Do not fail on lack of default precision set. (#6139)

golechwierowicz · web-flow · commit 6b1344e6a957 · 2023-12-13T22:03:07.000+01:00
I discovered some models from the suite do not have the default precision set so instead of failing the script we just log the case, and do nothing, as no additional machinery should run for the Inductor anyway. Additionally I wrapped the exceptions with the ValueError so the logging message will not pollute with info about str not inheriting from Exception class. @cota , note that needs to be hooked "somewhere". Not sure where, as there was a revert in #6134, but in general it can be done prior to moving the model to the device safely.
diff --git a/benchmarks/torchbench_model.py b/benchmarks/torchbench_model.py
@@ -204,23 +204,36 @@ def set_up(self):
     gc.collect()
 
   def apply_default_precision_config(self, test, benchmark):
+    """
+    Apply default precision config to XLA, if present.
+
+    Whenever a model has a default precision for cuda set
+    we need to set proper environment flags so XLA catches
+    the requird precision.
+
+    This function is a workaround. Proper solution requires
+    changes to the PT/XLA bridge so that the input shape
+    is properly inferred after issuing converts to `torch.nn.Module`.
+    """
     if test == "eval" and hasattr(benchmark, 'DEFAULT_EVAL_CUDA_PRECISION'):
       precision = benchmark.DEFAULT_EVAL_CUDA_PRECISION
     elif test == "train" and hasattr(benchmark, 'DEFAULT_TRAIN_CUDA_PRECISION'):
       precision = benchmark.DEFAULT_TRAIN_CUDA_PRECISION
     else:
-      raise f"Unkown test type {test}!"
+      logger.warning("No default precision set.
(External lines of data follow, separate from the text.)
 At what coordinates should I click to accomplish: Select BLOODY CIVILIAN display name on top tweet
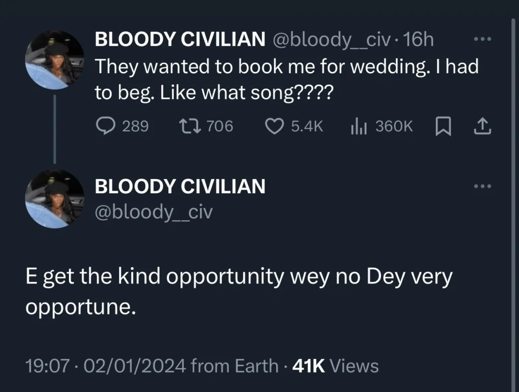pos(179,39)
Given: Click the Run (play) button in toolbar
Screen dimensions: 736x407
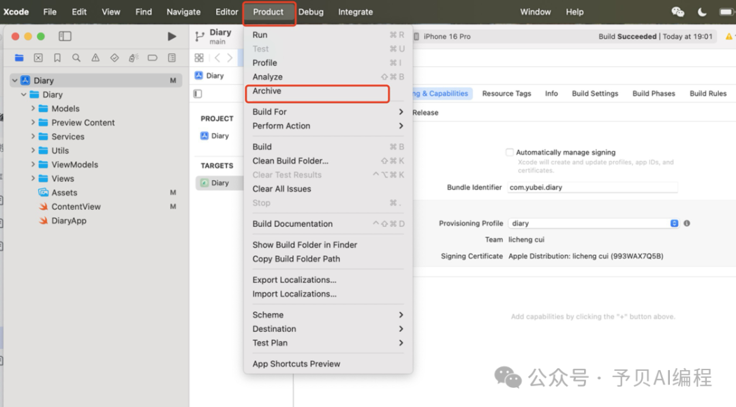Looking at the screenshot, I should click(x=172, y=36).
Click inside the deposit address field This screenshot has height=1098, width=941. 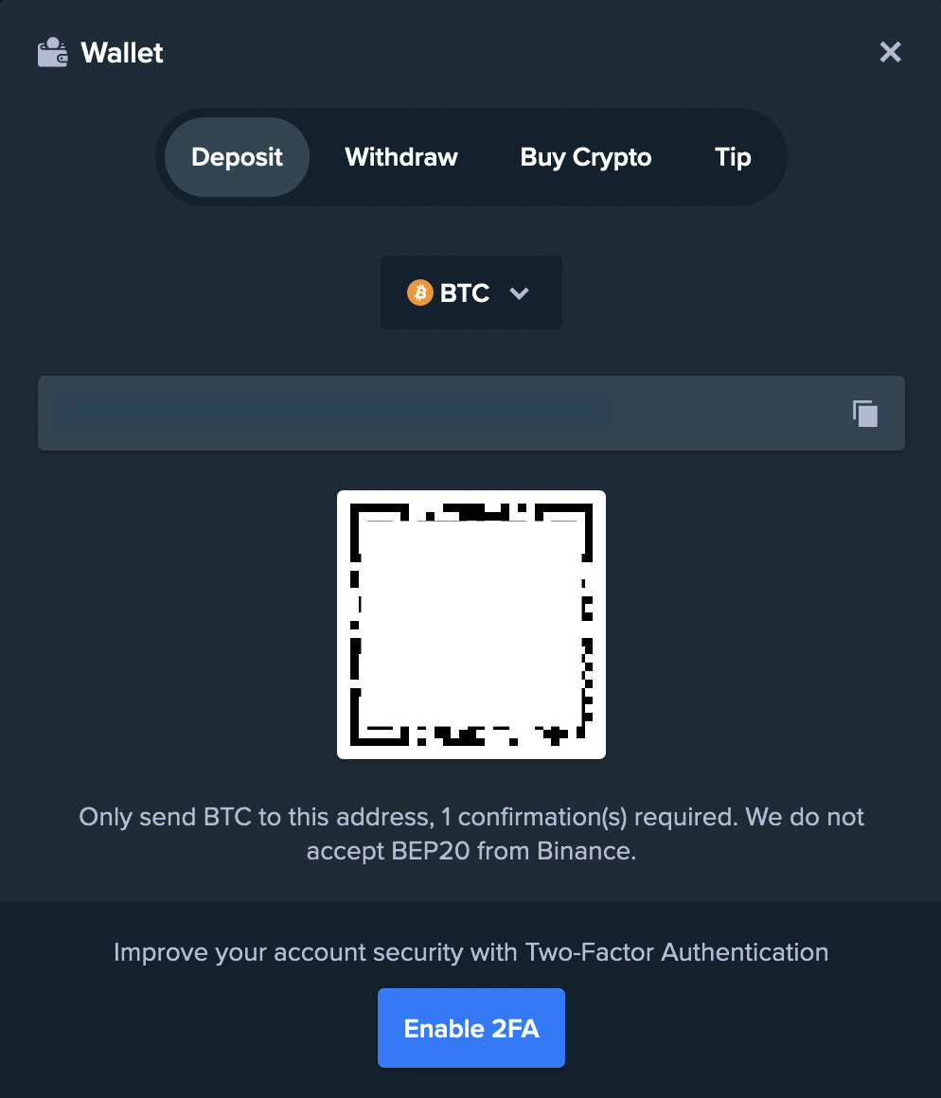471,413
No patching needed.")
+      return
 
     if precision == "fp16":
       os.environ['XLA_USE_FP16'] = '1'
     elif precision == "amp":
-      raise f"AMP for PT/XLA:GPU is not implemented yet for torchbench models"
+      raise ValueError(
+          f"AMP for PT/XLA:GPU is not implemented yet for torchbench models")
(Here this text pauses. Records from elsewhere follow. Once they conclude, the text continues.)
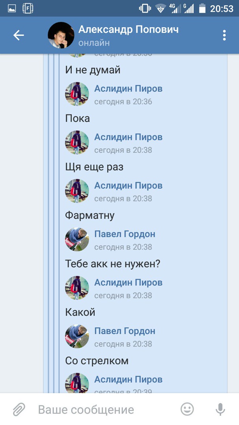The image size is (239, 425).
Task: Tap the Wi-Fi signal status icon
Action: pyautogui.click(x=161, y=9)
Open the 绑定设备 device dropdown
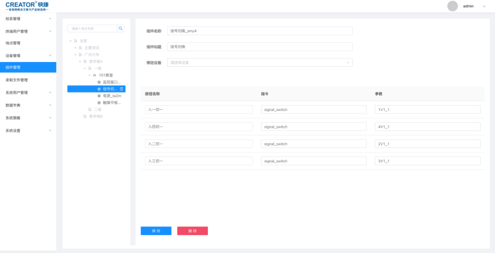The image size is (495, 253). pyautogui.click(x=260, y=62)
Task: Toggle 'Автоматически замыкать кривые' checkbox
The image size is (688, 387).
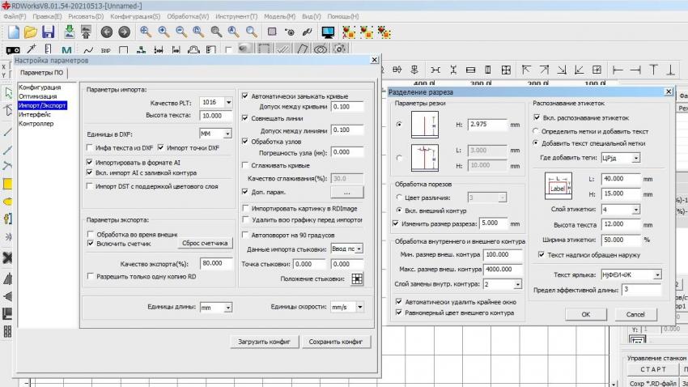Action: [245, 96]
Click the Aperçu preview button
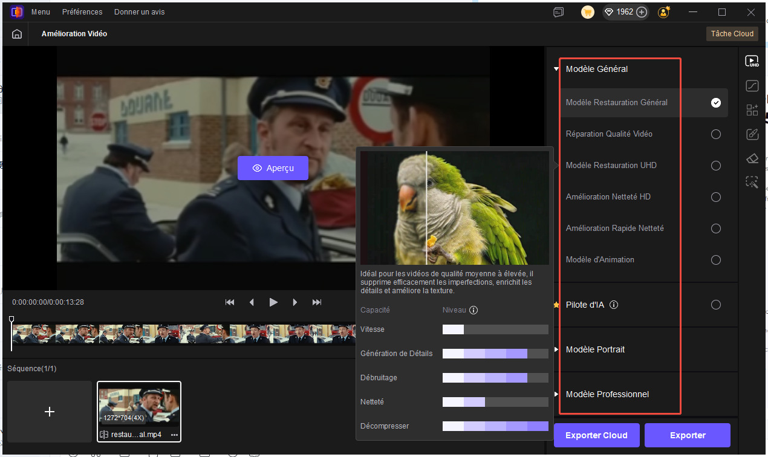 pyautogui.click(x=273, y=168)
     elif precision == "bf16":
       os.environ['XLA_USE_BF16'] = '1'
     elif precision == "fp32":
       logger.warning("Sticking with the default fp32 precision.")
     else:
-      raise f"Unknown precision: {precision}"
+      raise ValueError(f"Unknown precision: {precision}")
 
   def pick_grad(self):
     # special case